In many cores, dating the ice is an easy job to start with, because many of the measured components show an annual cycle. By counting the peaks and troughs in concentration one can construct an age scale. This is partly possible at Skytrain Ice Rise, but the low snow accumulation rate (equivalent to 13 cm of ice per year) makes it a challenge, because the resolution of many of the instruments is insufficient to allow reliable identification of each year. We commissioned (from colleagues in Germany) analyses of tritium, which shows a well-known pattern corresponding to the occurrence of nuclear bomb tests starting in the 1950s, to confirm our counting near the top. We are using sulfur isotope measurements to confirm the presence of volcanoes of known age. And we are using the pattern of methane concentration, matched against variations seen in previous cores, to confirm the age of the gas components in the core. Together these are allowing a rather precise dating of the upper two thousand years of the ice.

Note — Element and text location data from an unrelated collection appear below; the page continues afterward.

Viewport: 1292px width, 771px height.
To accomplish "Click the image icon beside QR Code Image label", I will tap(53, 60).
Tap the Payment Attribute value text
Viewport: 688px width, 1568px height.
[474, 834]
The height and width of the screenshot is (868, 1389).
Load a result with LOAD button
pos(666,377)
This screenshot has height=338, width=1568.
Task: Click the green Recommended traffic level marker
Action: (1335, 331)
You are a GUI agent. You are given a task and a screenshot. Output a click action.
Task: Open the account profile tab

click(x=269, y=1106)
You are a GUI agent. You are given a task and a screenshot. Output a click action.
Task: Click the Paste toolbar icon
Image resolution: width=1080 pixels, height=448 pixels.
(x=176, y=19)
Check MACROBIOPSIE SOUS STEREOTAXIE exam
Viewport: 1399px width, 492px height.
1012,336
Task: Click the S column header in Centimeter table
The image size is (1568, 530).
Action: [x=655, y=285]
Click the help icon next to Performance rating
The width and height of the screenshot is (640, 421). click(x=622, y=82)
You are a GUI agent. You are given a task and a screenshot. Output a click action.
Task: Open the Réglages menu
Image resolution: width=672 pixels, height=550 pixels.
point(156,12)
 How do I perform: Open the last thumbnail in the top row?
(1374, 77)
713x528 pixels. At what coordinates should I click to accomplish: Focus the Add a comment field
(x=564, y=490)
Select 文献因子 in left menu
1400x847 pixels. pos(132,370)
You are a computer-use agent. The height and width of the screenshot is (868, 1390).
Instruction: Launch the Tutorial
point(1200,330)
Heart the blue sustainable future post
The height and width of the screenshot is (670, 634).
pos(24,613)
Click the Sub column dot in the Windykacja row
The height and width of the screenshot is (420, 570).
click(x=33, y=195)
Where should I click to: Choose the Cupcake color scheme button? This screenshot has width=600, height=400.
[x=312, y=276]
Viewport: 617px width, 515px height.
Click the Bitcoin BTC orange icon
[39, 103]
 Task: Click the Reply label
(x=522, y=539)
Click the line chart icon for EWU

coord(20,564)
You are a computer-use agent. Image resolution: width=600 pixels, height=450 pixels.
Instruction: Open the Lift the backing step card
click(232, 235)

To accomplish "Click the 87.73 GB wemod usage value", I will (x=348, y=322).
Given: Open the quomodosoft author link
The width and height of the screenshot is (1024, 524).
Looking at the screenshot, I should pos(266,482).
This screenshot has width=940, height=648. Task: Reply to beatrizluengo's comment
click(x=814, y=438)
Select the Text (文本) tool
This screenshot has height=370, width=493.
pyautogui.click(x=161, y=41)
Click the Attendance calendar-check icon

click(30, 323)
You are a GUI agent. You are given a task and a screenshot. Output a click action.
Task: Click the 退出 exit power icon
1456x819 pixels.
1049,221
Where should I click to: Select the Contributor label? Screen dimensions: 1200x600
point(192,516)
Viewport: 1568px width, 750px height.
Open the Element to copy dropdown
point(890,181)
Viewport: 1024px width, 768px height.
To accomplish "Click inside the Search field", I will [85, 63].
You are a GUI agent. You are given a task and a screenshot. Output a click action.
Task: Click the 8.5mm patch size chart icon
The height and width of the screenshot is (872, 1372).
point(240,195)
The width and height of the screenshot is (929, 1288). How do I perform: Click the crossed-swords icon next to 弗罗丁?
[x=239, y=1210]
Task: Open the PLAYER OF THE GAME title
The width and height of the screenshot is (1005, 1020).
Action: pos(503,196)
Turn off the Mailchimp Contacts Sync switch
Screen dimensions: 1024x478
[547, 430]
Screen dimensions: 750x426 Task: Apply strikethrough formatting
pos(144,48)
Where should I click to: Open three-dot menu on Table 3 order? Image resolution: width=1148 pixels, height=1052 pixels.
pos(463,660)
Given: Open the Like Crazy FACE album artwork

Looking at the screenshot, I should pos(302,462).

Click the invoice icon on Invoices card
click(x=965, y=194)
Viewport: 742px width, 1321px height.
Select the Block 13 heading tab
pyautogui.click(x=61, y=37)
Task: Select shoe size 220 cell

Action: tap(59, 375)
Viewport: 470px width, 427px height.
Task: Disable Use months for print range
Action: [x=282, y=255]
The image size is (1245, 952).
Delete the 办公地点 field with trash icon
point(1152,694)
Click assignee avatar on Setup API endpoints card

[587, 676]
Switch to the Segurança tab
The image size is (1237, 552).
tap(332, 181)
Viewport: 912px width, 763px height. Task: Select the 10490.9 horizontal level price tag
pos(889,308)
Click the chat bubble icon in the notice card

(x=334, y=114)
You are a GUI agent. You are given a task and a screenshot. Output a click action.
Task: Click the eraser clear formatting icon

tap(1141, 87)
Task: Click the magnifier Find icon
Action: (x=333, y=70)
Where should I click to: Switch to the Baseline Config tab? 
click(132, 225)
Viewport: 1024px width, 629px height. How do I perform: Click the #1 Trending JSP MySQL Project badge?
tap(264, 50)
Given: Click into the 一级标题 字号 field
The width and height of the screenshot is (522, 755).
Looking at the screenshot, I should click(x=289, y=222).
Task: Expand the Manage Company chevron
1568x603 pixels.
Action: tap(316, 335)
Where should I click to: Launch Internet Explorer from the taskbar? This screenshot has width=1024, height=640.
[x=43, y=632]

Below that we are dating the ice using a combination of ice flow modelling with a series of fixed dates determined by matching features in our ice core against those seen in other cores that have already been dated. Methane is particularly useful in this regard. During the last glacial period from about one hundred and ten to ten thousand years ago, it shows an easily recognised pattern of abrupt increases and more gradual decreases. These are related to abrupt temperature swings that centred on Greenland and the North Atlantic, known as Dansgaard-Oeschger events. We were able to identify most of these events and place a fixed age on each rapid methane increase.
Additional ties came from other measurements. For example we arranged for colleagues in Sweden and Switzerland to analyse isotope beryllium-10 (produced by cosmic rays) across a section of ice just over forty thousand years old. That is the age of the Laschamp Event, a period of weakening of Earth’s magnetic field, during which cosmic rays could more easily enter Earth’s atmosphere. The data from Skytrain clearly show the same temporal pattern as has been observed in other cores, allowing us to pin the age very precisely there.
The biggest challenge has been to robustly date the section from the Last Interglacial, around 125,000 years ago – our most prominent target for the project. This occurs in the lowest 30 metres of ice, which is highly thinned and, towards the base, folded – making data collection harder. Nonetheless, using a combination methane concentrations and the isotopic composition of oxygen in the air bubbles, we have been able to confidently place dates on ice through most of the interglacial.
After all this effort we can now state with certainty that we have a good record extending back to about 125,000 years (through the last glacial period and most of the last interglacial). This will allow us to meet the main goals of the WACSWAIN project.
It has been a long two years for everyone. Some of our postdoctoral scientists have moved on to their next positions, but are still working with us. The rest of us are anticipating an exciting year in which we use our data and our new timescale to tell the world what happened to the ice sheet when it was warm in the last interglacial. But that is for another….time.